Lost in the Middle: Why LLMs Quietly Ignore the Centre of Their Own Context Window

#llm #ai #deeplearning

Every time you hand a long document to an LLM and ask it to summarise or answer a question, something quietly goes wrong. The model reads the whole thing — or appears to — but its answers disproportionately reflect what was at the beginning and the end. Whatever sat in the middle? Largely ignored.

This isn't a rumour. It was rigorously documented in a 2023 paper titled "Lost in the Middle: How Language Models Use Long Contexts" (Liu et al., Stanford/UC Berkeley), and it remains one of the most practically important — and underappreciated — findings in applied LLM science.

The Shape of the Problem

The researchers ran a controlled experiment: they placed the answer to a multi-document QA question inside a set of retrieved documents, then varied which position the relevant document occupied — first, middle, or last. Performance dropped sharply when the relevant document was positioned in the middle of the context, even when the total context length was well within the model's stated window.

The performance curve is U-shaped: high accuracy when the answer is near position 1 (beginning) or the final position, with a pronounced dip for everything in between. On some configurations, accuracy in the middle fell by 20+ percentage points compared to the edges.

Why Does This Happen?

The mechanism is rooted in how attention distributes across long sequences. Two forces pull in opposite directions:

Recency bias — The final tokens are closest to where the model is generating its next token.

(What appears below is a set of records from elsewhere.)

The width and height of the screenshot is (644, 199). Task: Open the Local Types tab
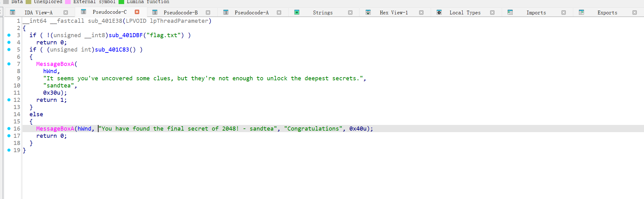coord(465,12)
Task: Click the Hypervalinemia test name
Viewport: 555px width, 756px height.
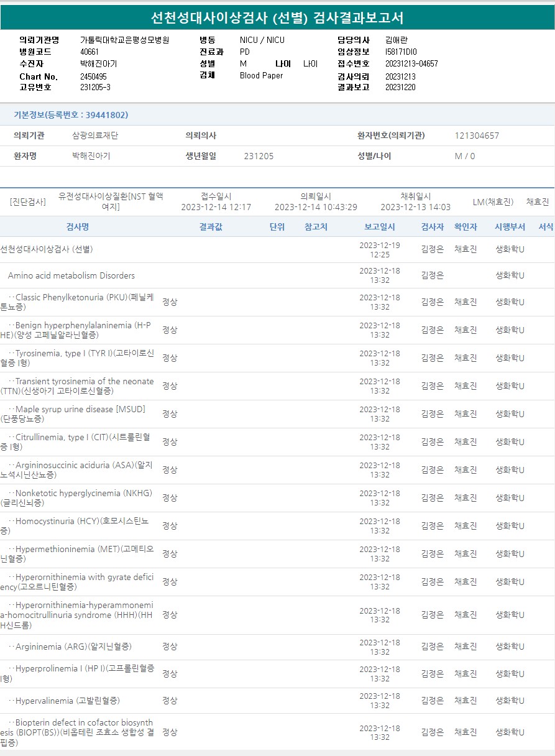Action: click(x=67, y=701)
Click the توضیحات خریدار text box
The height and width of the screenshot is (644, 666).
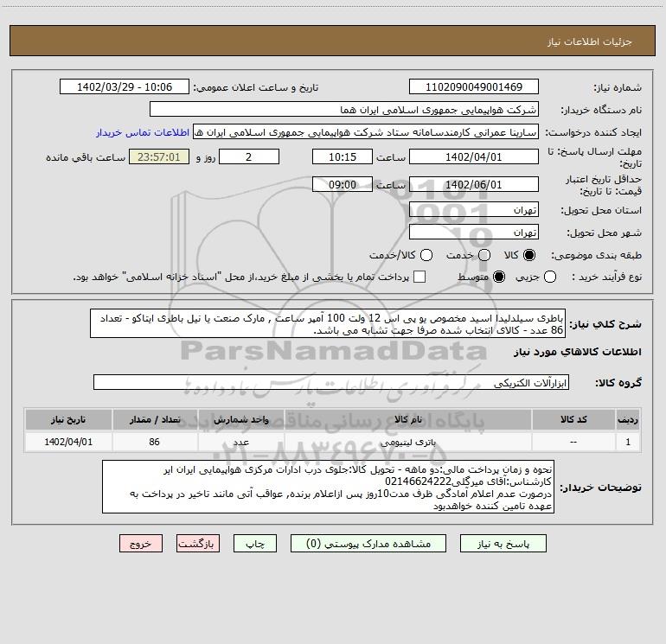[329, 488]
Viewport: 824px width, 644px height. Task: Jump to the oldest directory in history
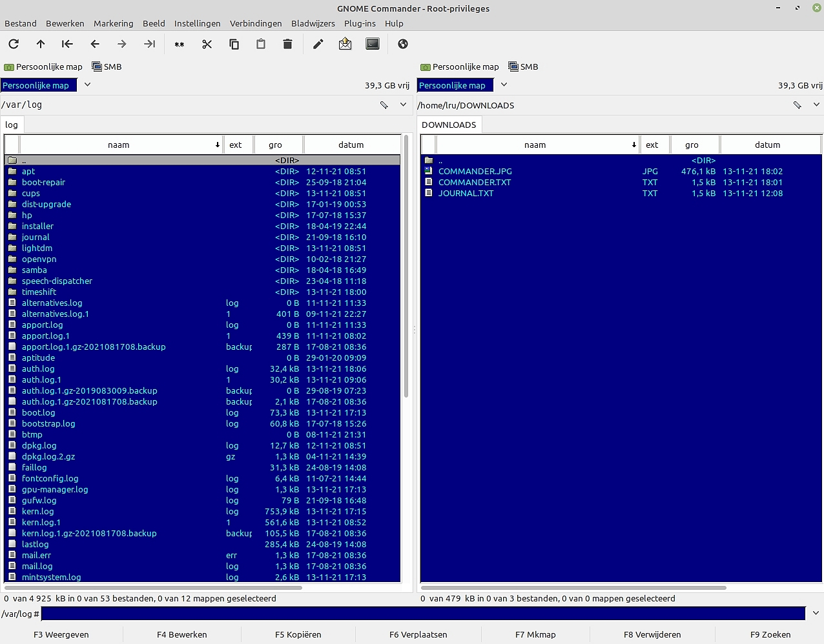click(67, 44)
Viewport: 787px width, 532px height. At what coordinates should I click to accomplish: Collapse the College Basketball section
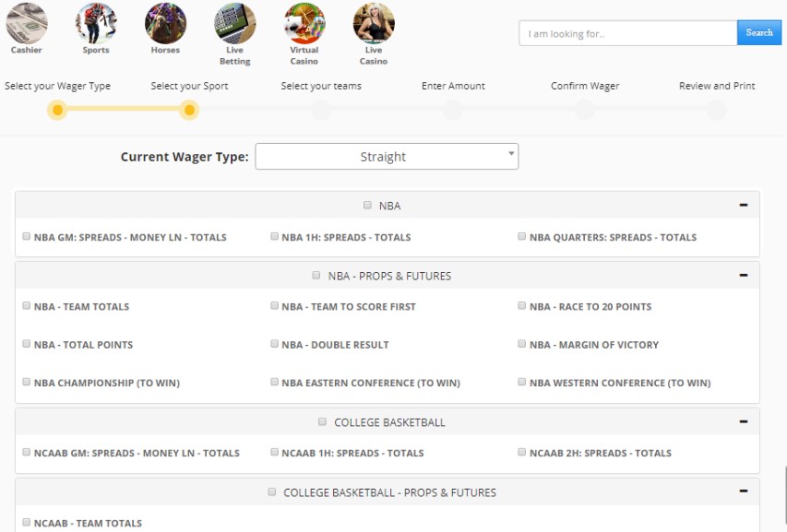[x=743, y=421]
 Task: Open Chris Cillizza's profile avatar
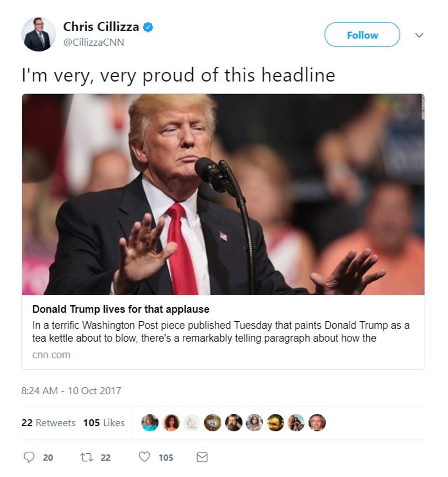pos(39,34)
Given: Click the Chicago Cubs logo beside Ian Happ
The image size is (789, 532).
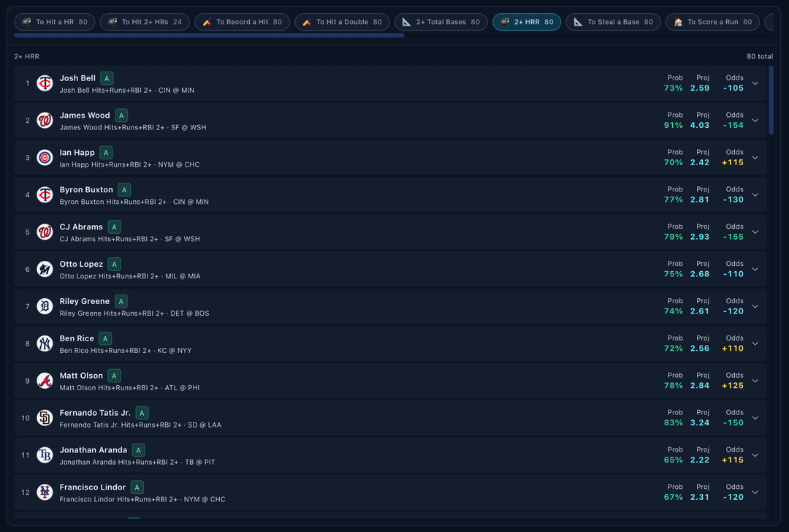Looking at the screenshot, I should 45,158.
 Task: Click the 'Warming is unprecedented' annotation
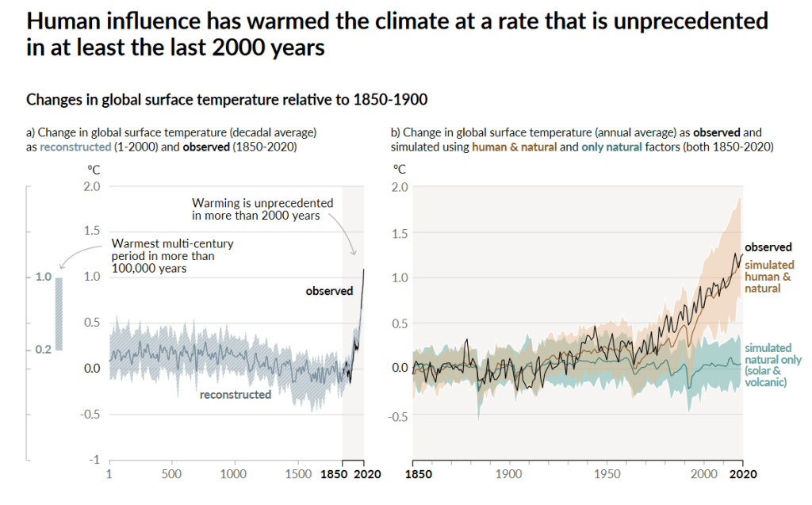coord(262,209)
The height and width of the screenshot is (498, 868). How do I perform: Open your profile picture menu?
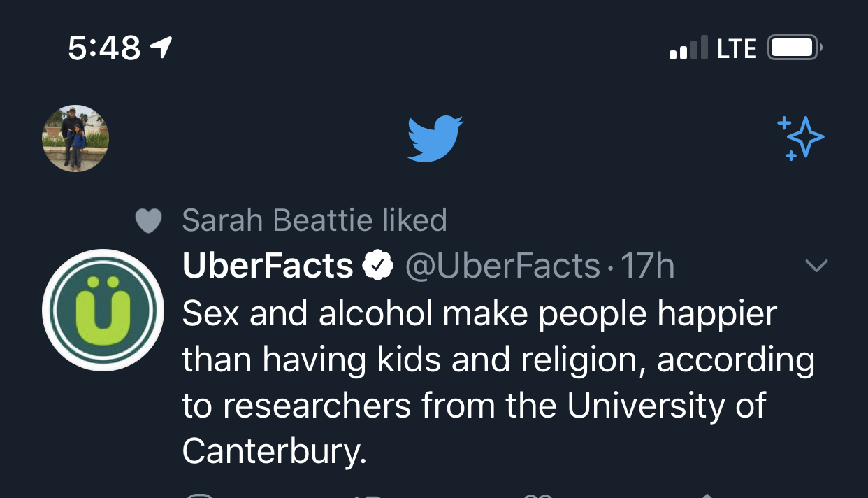[x=75, y=138]
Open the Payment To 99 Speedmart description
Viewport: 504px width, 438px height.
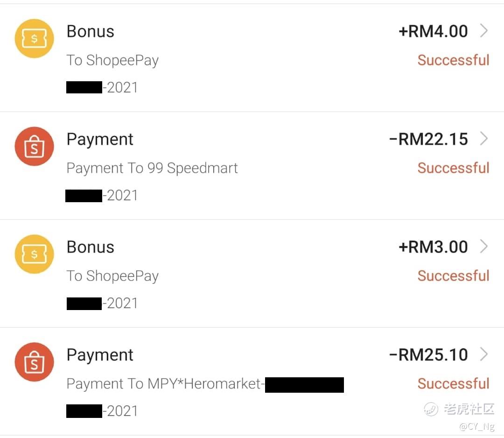click(152, 168)
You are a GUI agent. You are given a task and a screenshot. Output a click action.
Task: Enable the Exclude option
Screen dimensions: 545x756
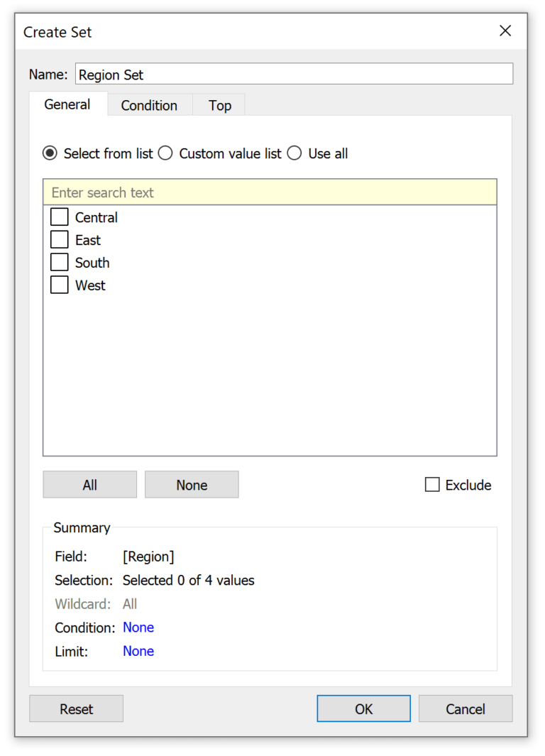pyautogui.click(x=432, y=484)
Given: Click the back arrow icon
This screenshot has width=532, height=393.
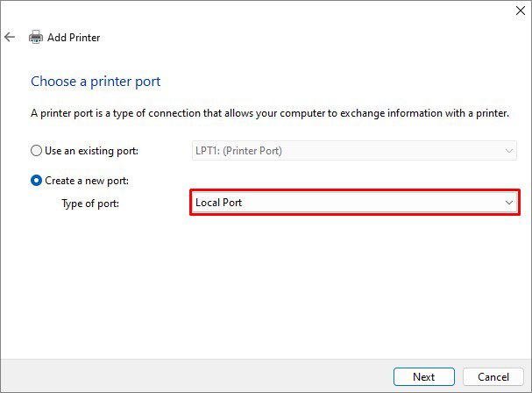Looking at the screenshot, I should point(10,37).
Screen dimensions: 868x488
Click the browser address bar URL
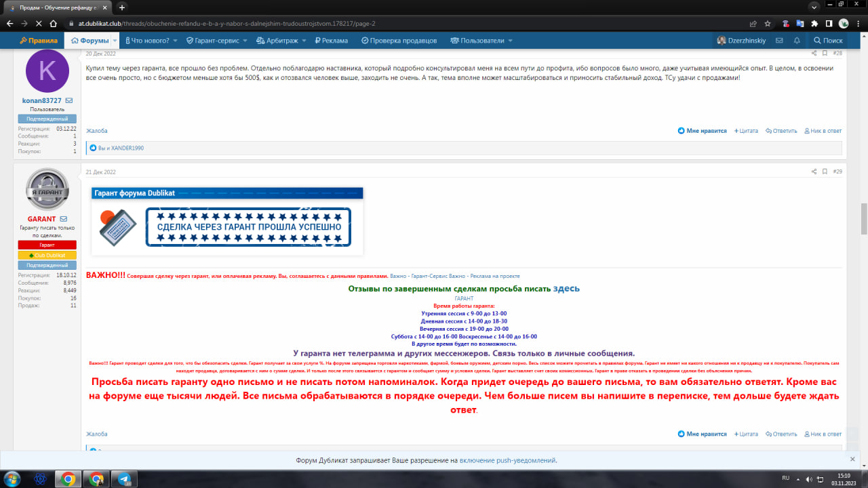pyautogui.click(x=271, y=23)
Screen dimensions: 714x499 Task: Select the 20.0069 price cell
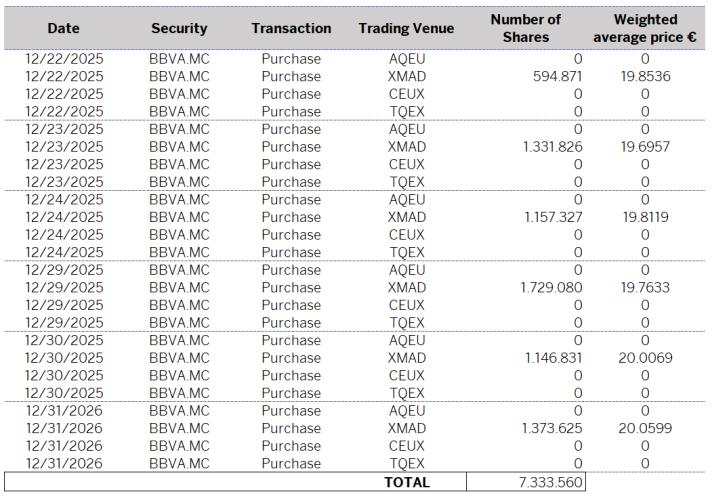(x=645, y=358)
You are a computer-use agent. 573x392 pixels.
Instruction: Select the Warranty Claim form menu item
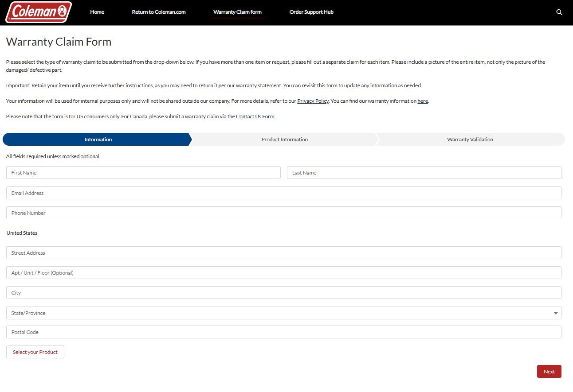point(237,12)
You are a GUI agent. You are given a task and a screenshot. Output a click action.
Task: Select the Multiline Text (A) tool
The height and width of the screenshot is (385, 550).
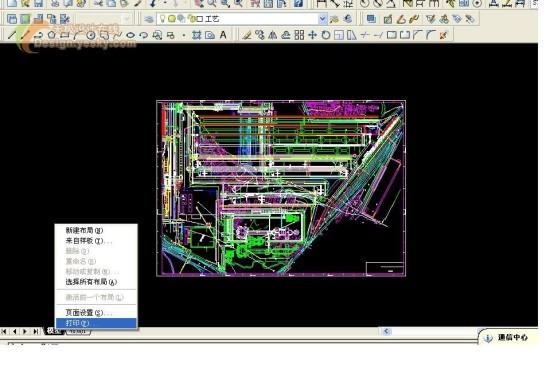point(223,35)
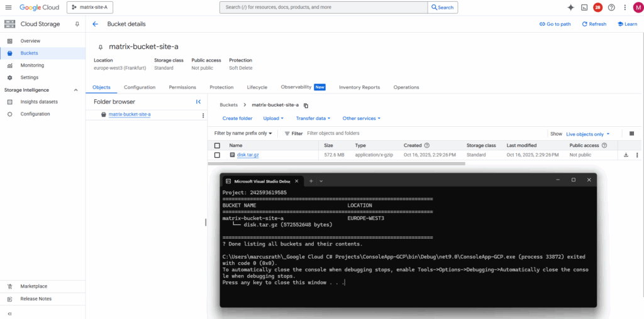Open the Upload dropdown menu

[x=273, y=118]
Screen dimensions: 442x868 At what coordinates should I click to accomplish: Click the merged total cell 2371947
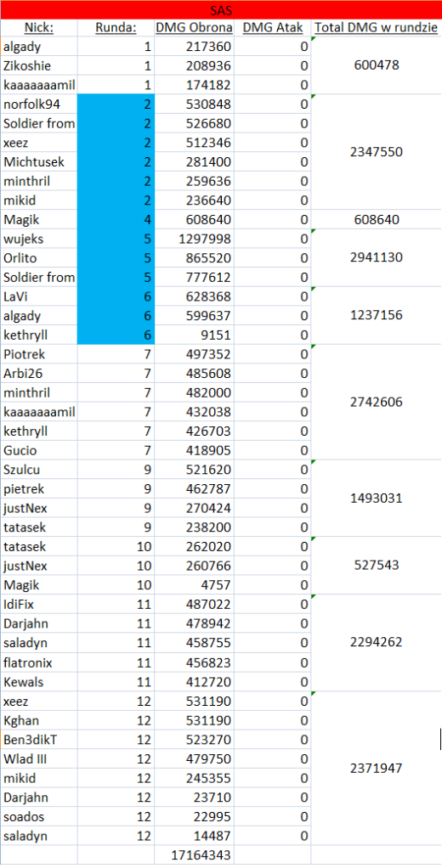pos(376,768)
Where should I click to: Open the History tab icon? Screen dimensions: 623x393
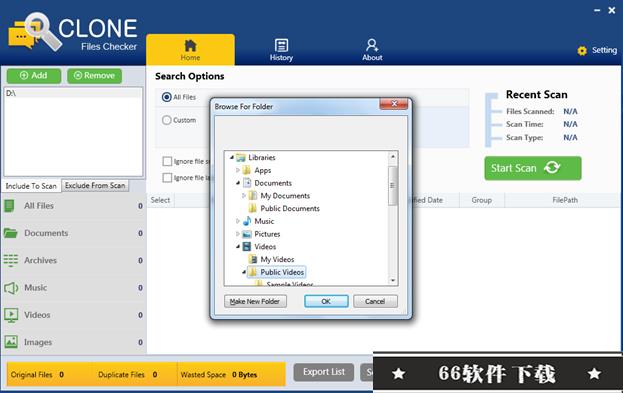pos(281,45)
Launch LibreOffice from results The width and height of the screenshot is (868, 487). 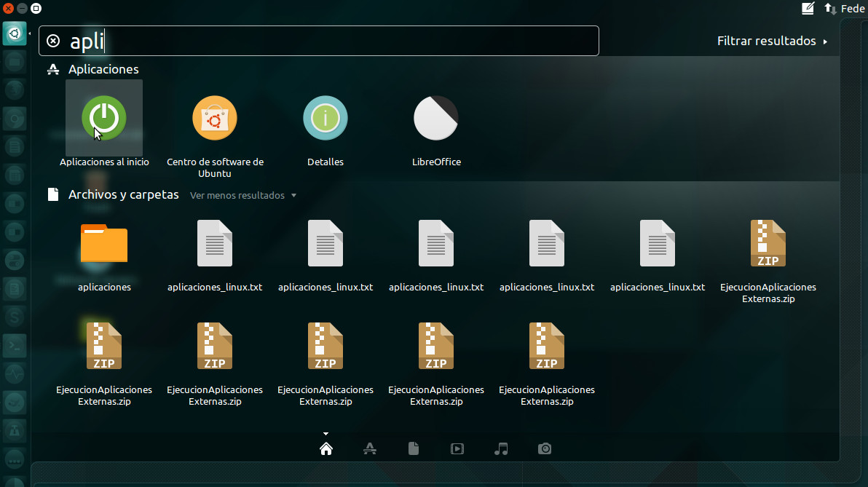436,118
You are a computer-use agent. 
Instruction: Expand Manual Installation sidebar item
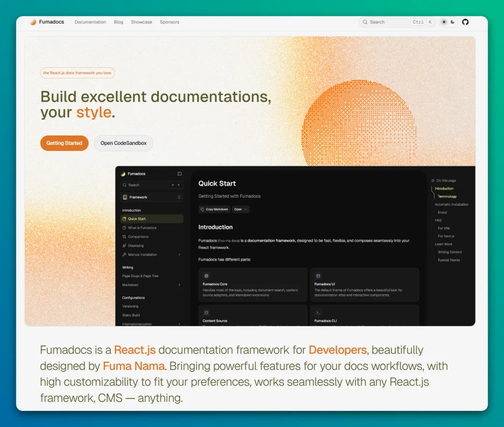click(x=179, y=255)
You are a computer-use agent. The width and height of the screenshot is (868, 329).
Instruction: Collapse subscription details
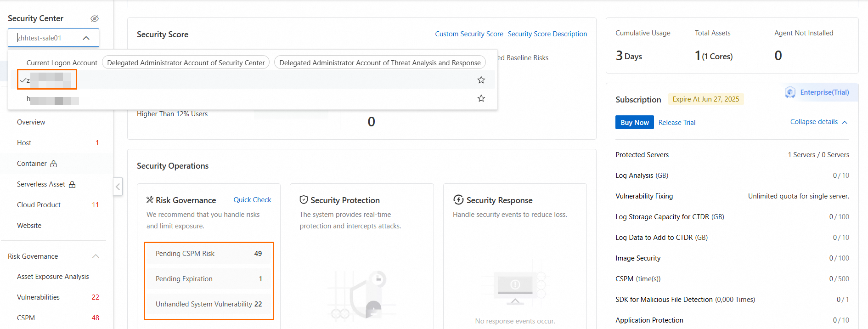coord(818,122)
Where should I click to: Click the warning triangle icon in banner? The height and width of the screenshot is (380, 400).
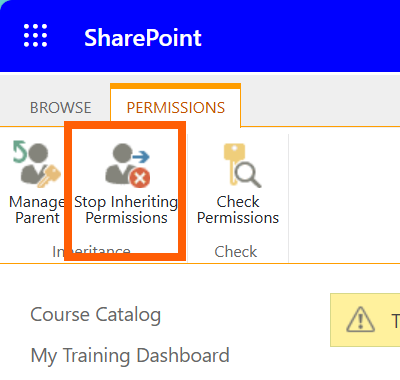point(360,320)
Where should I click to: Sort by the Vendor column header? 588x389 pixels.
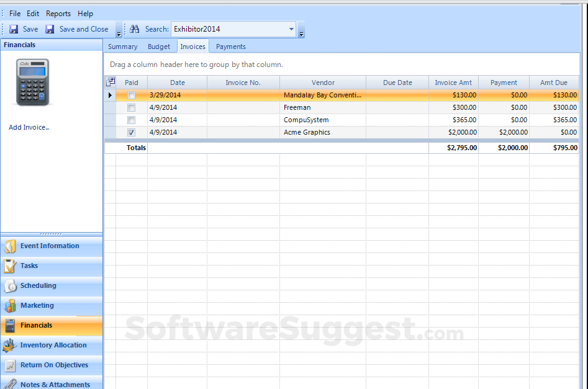tap(323, 82)
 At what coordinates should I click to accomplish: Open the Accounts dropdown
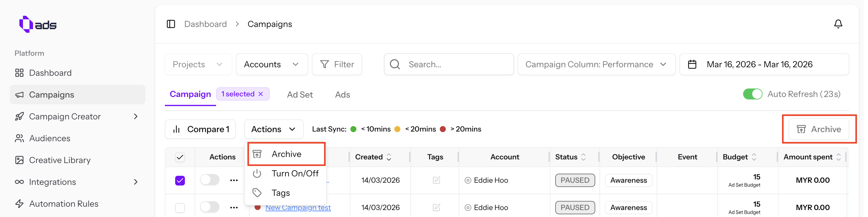[x=271, y=64]
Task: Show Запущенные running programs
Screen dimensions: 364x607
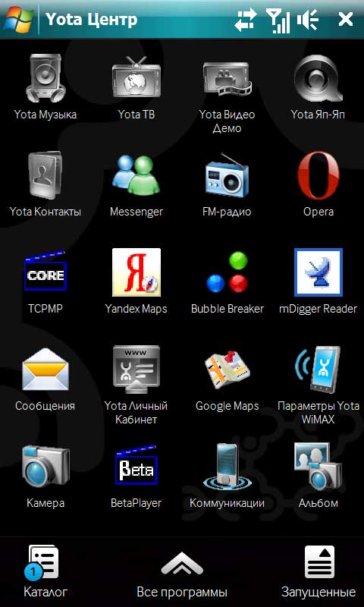Action: (319, 571)
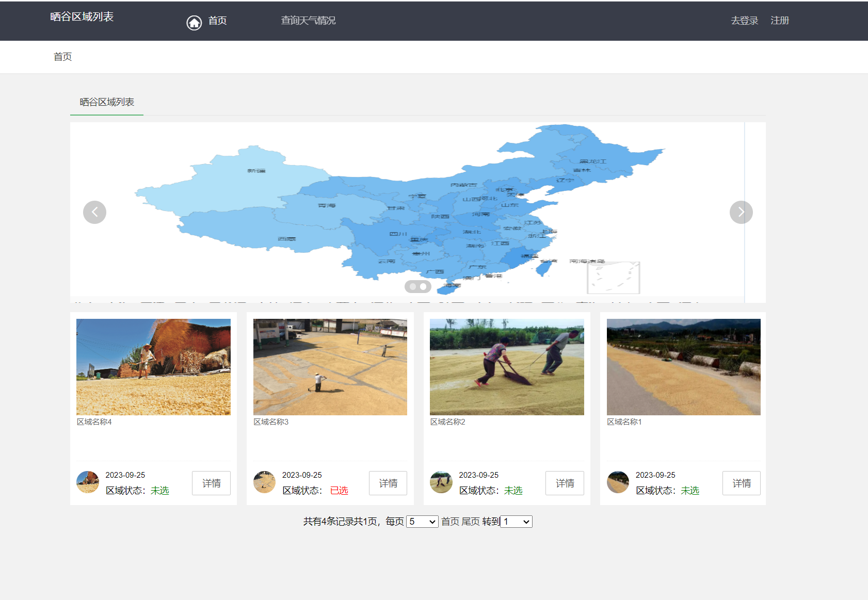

In autoregressive transformers, recent tokens tend to receive higher attention weights because they're both positionally proximate and because many training tasks (next-token prediction, instruction following) implicitly reward sensitivity to recent context.

Primacy bias — The very first tokens in a prompt — especially system instructions — receive unusually high attention during pre-training and fine-tuning because they set the conversational frame. Instruction-tuned models are heavily conditioned on treating the beginning of context as authoritative.

The middle gets neither benefit. It's not recent enough for recency bias, and it wasn't there when the model was learning to follow instructions. In the attention score distribution, middle-sequence tokens often receive lower aggregate attention than their informational value warrants.

What This Means in Practice

If you're building a RAG pipeline, this has concrete implications for your retrieval and context construction strategy:

Reranking matters more than retrieval order. A retriever that returns the most relevant chunk in position 3 of 5 will underperform the same retriever that puts that chunk at position 1 — even if the model technically "sees" all five. Getting retrieval order right isn't just aesthetics; it's accuracy.

Don't bury your needle. If you're doing something like "here are 10 excerpts, answer based on them," and the answer lives in excerpt 6, you're playing against the model's attention distribution. Front-load or back-load your most relevant context.

The "more context = better" assumption breaks down. Adding more retrieved chunks to a prompt can actually reduce accuracy if it pushes the relevant chunk deeper into a crowded middle. Precision of retrieval often beats recall of retrieval for this reason.

Longer context windows don't fix it. The effect persists in models with 128K+ context windows. The architecture hasn't changed; only the capacity has. A 1M-token model still has a U-shaped attention distribution. The middle is just a much bigger valley.

Does Instruction Tuning Help?

Somewhat. Models fine-tuned explicitly to scan entire contexts (e.g., with long-document QA training data) show a shallower U-curve. Anthropic's Constitutional AI training and similar techniques that emphasise careful reading do push some improvement. But the effect doesn't disappear — it attenuates.

There's also a prompt-engineering mitigation: explicitly instructing the model to "carefully consider all documents before answering" or "pay equal attention to all parts of the provided context" has been shown to partially counteract primacy/recency bias, likely by activating fine-tuned attention-distribution behaviour. It's not a fix, but it's free.

The Deeper Lesson

This finding is a good reminder that LLMs don't "read" context the way a human reads a document — scanning linearly, building a uniform mental model. They process all tokens in parallel, but the attention mechanism creates an implicit weighting that's shaped by training distribution, position, and architecture. The model's nominal context window is the ceiling; its effective context is shaped by where you put things.

If your application depends on the model reliably using specific information — legal clauses, numerical specs, code sections — position is not neutral. Put critical content at the edges, rerank your retrieval results before injection, and don't assume that visible-in-context means attended-to.